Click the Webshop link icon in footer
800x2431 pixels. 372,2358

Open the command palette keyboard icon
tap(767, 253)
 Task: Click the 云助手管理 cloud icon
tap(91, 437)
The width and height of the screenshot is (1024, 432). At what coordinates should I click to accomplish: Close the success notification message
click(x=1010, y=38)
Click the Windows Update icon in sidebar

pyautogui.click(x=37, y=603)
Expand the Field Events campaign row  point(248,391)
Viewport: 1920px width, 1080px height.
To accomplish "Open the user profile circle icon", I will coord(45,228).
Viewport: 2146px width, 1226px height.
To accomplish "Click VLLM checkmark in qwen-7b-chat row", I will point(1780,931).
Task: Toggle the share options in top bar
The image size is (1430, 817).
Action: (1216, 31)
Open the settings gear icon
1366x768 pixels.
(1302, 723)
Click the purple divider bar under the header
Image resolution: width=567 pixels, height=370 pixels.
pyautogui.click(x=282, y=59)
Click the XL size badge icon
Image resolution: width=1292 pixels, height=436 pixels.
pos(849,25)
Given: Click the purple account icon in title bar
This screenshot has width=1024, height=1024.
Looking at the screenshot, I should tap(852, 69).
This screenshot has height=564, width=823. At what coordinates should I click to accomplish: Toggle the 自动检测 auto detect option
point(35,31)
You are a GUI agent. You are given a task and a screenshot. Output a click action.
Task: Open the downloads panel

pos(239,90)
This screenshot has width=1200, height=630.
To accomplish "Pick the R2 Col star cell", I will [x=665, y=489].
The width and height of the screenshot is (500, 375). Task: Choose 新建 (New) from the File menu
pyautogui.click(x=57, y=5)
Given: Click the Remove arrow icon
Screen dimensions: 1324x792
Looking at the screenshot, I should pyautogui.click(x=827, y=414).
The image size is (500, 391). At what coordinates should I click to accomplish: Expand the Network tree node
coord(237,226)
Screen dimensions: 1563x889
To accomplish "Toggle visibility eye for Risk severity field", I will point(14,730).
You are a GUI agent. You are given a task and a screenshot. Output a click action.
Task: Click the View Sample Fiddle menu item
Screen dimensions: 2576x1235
· · · ·
◆ Work instructions
Present the rows above as a Markdown table with two columns, Num for the row number and Text for the line, leaving out blank lines.

◆ Exercise result
| Num | Text |
|---|---|
| 1 | Click the Webshop link icon in footer |
| 2 | 800x2431 pixels. 372,2358 |
| 3 | Open the command palette keyboard icon |
| 4 | tap(767, 253) |
| 5 |  Task: Click the 云助手管理 cloud icon |
| 6 | tap(91, 437) |
| 7 | The width and height of the screenshot is (1024, 432). At what coordinates should I click to accomplish: Close the success notification message |
| 8 | click(x=1010, y=38) |
| 9 | Click the Windows Update icon in sidebar |
| 10 | pyautogui.click(x=37, y=603) |
| 11 | Expand the Field Events campaign row  point(248,391) |
| 12 | Viewport: 1920px width, 1080px height. |
| 13 | To accomplish "Open the user profile circle icon", I will coord(45,228). |
| 14 | Viewport: 2146px width, 1226px height. |
| 15 | To accomplish "Click VLLM checkmark in qwen-7b-chat row", I will point(1780,931). |
| 16 | Task: Toggle the share options in top bar |
| 17 | The image size is (1430, 817). |
| 18 | Action: (1216, 31) |
| 19 | Open the settings gear icon |
| 20 | 1366x768 pixels. |
| 21 | (1302, 723) |
| 22 | Click the purple divider bar under the header |
| 23 | Image resolution: width=567 pixels, height=370 pixels. |
| 24 | pyautogui.click(x=282, y=59) |
| 25 | Click the XL size badge icon |
| 26 | Image resolution: width=1292 pixels, height=436 pixels. |
| 27 | pos(849,25) |
| 28 | Given: Click the purple account icon in title bar |
| 29 | This screenshot has width=1024, height=1024. |
| 30 | Looking at the screenshot, I should tap(852, 69). |
| 31 | This screenshot has height=564, width=823. At what coordinates should I click to accomplish: Toggle the 自动检测 auto detect option |
| 32 | point(35,31) |
| 33 | You are a GUI agent. You are given a task and a screenshot. Output a click action. |
| 34 | Task: Open the downloads panel |
| 35 | pos(239,90) |
| 36 | This screenshot has width=1200, height=630. |
| 37 | To accomplish "Pick the R2 Col star cell", I will [x=665, y=489]. |
| 38 | The width and height of the screenshot is (500, 375). Task: Choose 新建 (New) from the File menu |
| 39 | pyautogui.click(x=57, y=5) |
| 40 | Given: Click the Remove arrow icon |
| 41 | Screen dimensions: 1324x792 |
| 42 | Looking at the screenshot, I should pyautogui.click(x=827, y=414). |
| 43 | The image size is (500, 391). At what coordinates should I click to accomplish: Expand the Network tree node |
| 44 | coord(237,226) |
| 45 | Screen dimensions: 1563x889 |
| 46 | To accomplish "Toggle visibility eye for Risk severity field", I will point(14,730). |
| 47 | You are a GUI agent. You are given a task and a screenshot. Output a click action. |
| 48 | Task: Click the View Sample Fiddle menu item |
| 49 | Screen dimensions: 2576x1235 |